Contact
Graduate Center for Vision Research,
SUNY College of Optometry
33 West 42nd Street New York, NY 10036
Phone: +1 212 938-5542; Lab: +1 212 938-5756;
Fax: +1 212 938-5537
Email: qz@sunyopt.edu
I went to college to study economics, but shifted to
mathematics (probability and measure theory).
In graduate school at the University of Chicago I did
research
on the
retinal and pre-retinal processes of color vision, and in my post-doc
at Bell
Labs I worked on cortical mechanisms of color induction. Since then my
interests have shifted to the cues and strategies used in visual
inferences,
and to neural decoding problems. At present, I have two main research
projects
each funded by an NEI grant. The first concerns the perception of
three-dimensional shapes, and includes work on heuristics, prior
assumptions,
and the physical information contained in contour, texture and motion
cues. The
second concerns color perception in natural settings, and includes work
on
heuristics-based algorithms for color constancy, and on the geometrical
structure of color representation.
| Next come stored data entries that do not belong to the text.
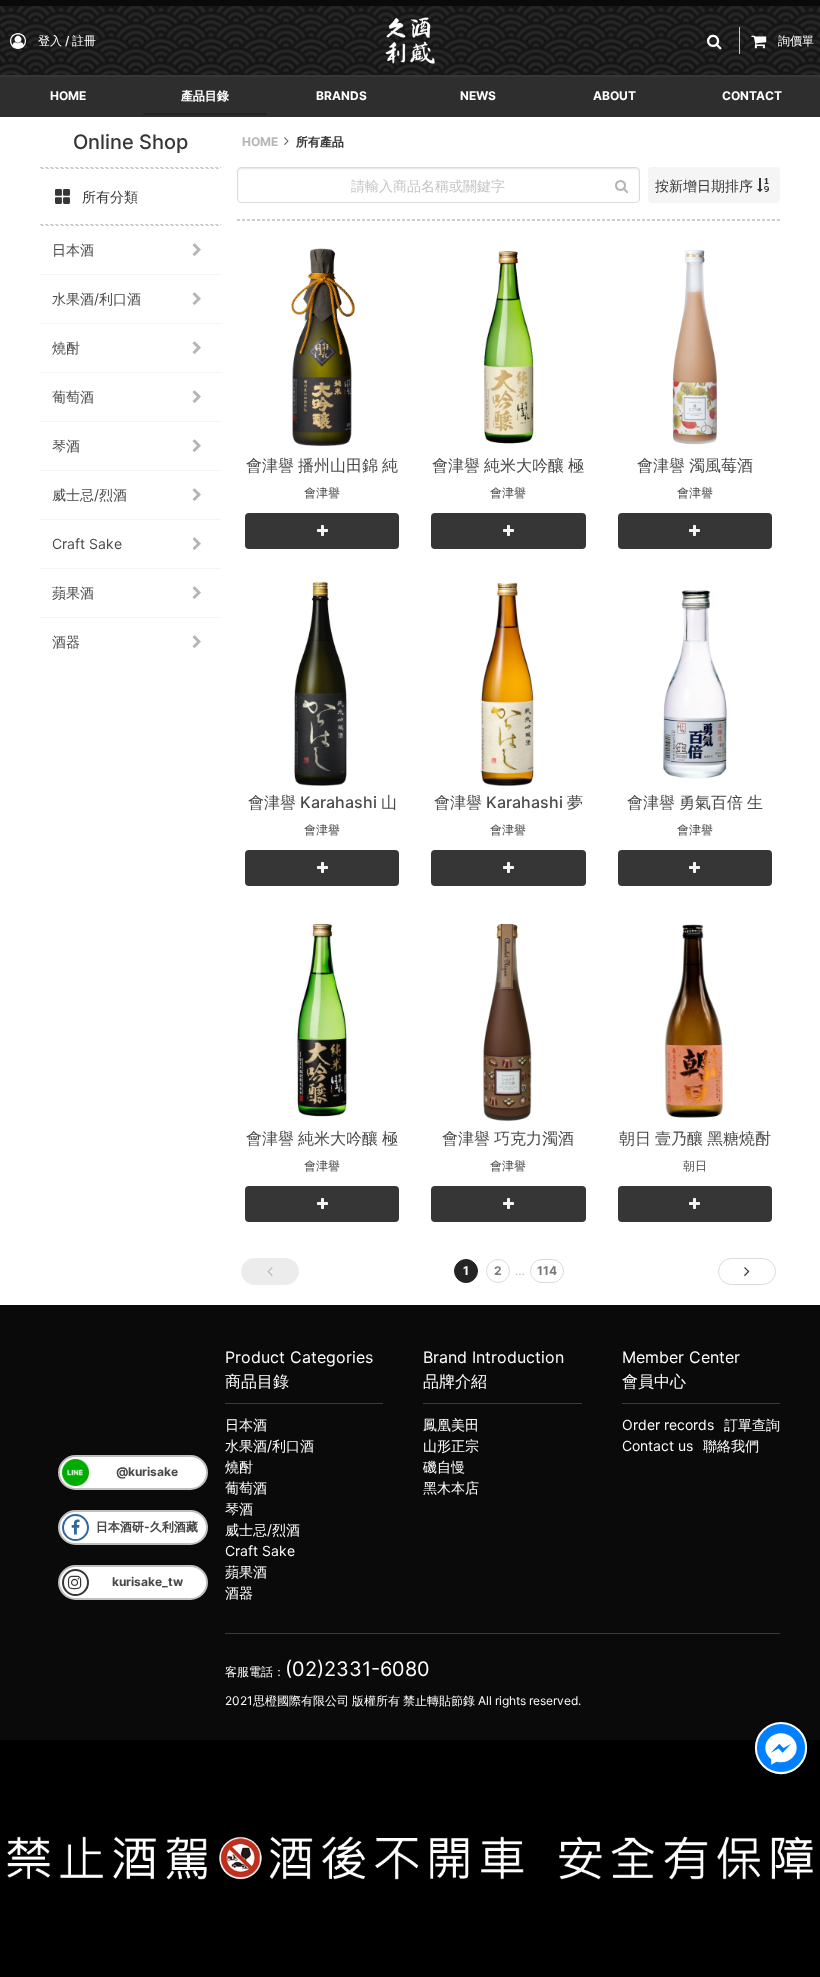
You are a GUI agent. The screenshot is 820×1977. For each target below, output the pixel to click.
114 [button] (547, 1270)
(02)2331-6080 (357, 1669)
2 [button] (498, 1270)
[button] (718, 40)
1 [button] (466, 1270)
I also work on motion perception in
complex
configurations.
A good deal of my teaching has been on the neural analysis
of psychological issues. At Columbia University I used to teach an
undergraduate lecture class on the neural mechanisms of perception,
learning,
memory and motor control. I have taught graduate seminars on
computational
approaches to visual perception, both at Columbia and at SUNY. Lately,
I have
been thinking about putting a class together on visual imagination. I
have been
reading intensely about, and collecting case studies on, successful
uses of visual
(geometric) imagination to solve mathematical and scientific problems.